Mas tem muito mais coisa acontecendo aqui do que a aparência demonstra, o lobby realizado pelas grandes redes de mídia que estavam perdendo a batalha para as redes sociais e jornalistas independentes sem dúvida teve um grande papel na produção desse inquérito, o analfabetismo funcional do brasileiro também contribuiu para a situação, grande parte dessas mídias independentes podem até começar com propósitos nobres mas quando crescem são compradas por grupos políticos sejam à direita ou à esquerda, é natural que aconteça. O STF como parte da Elite, ficaria em tese muito mais confortável se somente a elite jornalística fosse falar a respeito deles, pois mesmo que o jornalismo tradicional não seja 100% confiável ele ao menos é mais polido. E isso é a grande questão, não se trata de censura ou o fim da liberdade de expressão no país, se trata de publicidade, o ambiente anárquico das redes sociais quebrou a redoma que costumava proteger o STF, e como o maior poder da nação é perfeitamente esperado que busquem se proteger. O STF não está agindo para derrubar o governo Bolsonaro, está agindo em “Self-Help”.
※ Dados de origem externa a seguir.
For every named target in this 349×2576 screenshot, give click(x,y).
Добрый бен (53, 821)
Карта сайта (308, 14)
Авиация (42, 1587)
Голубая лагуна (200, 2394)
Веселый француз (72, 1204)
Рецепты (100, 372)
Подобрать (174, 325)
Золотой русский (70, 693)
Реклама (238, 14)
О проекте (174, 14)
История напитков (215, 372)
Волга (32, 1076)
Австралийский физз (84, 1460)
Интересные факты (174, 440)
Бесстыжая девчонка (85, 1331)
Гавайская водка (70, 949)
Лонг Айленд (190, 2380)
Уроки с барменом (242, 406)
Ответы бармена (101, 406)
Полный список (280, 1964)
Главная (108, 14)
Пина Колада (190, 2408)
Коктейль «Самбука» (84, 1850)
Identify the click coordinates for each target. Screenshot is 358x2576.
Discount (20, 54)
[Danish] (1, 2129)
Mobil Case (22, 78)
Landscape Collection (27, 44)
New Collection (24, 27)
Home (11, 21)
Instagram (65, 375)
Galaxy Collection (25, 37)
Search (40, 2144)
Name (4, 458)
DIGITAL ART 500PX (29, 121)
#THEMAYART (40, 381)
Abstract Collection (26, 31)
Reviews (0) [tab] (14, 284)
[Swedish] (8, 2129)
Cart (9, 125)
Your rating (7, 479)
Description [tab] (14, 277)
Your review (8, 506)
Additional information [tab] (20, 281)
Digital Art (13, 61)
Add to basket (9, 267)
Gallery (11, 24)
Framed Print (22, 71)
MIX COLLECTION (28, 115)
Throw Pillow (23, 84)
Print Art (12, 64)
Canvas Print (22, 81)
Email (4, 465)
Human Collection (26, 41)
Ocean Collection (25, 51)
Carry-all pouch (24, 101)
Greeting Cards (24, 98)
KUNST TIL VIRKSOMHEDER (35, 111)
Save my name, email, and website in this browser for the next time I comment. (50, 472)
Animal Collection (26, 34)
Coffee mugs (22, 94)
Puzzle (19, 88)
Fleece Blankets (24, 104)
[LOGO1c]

Para finalizar o artigo é relevante comentar a cerca dos movimentos “anti-fascistas” que começaram a aparecer nas redes sociais e nas ruas, outro desses movimentos se ancora em uma falácia estatística “Somos 70%”. Novamente o analfabetismo funcional do brasileiro demonstra sua glória, os números do Datafolha que embasaram esse movimento trazem aproximadamente 40% de rejeição ao presidente, 30% de avaliação regular, e 30% de avaliação positiva. Com má fé o que eles disseram? Que existe 70% de rejeicão, o que é objetivamente falso. Quem avalia um governo regular não é militante político, é o eleitor mediano, não ideológico, o popular “Não fede, nem cheira” e pela ciência política esse mesmo eleitor tende a gerar a vantagem do incumbente em disputas eleitorais. Ou seja o eleitor que a esquerda diz rejeitar o governo muito possivelmente é o eleitor que dará a vitória para o governo. Manipulação estatística e falta de caráter. Quando se investiga a fundo os “Anti-fascistas” brasileiros fica nítido que usam a defesa da democracia como desculpa para suas ações violentas, não são anti-fascismo, apenas querem um fascismo com suas pautas, o barulho da pluralidade de idéias incomoda demais aqueles que não tem intelecto ou maturidade para conviver em uma democracia. Quando não se tem inteligência se reage com força, reagindo com força o seu próprio inimigo se fortalece.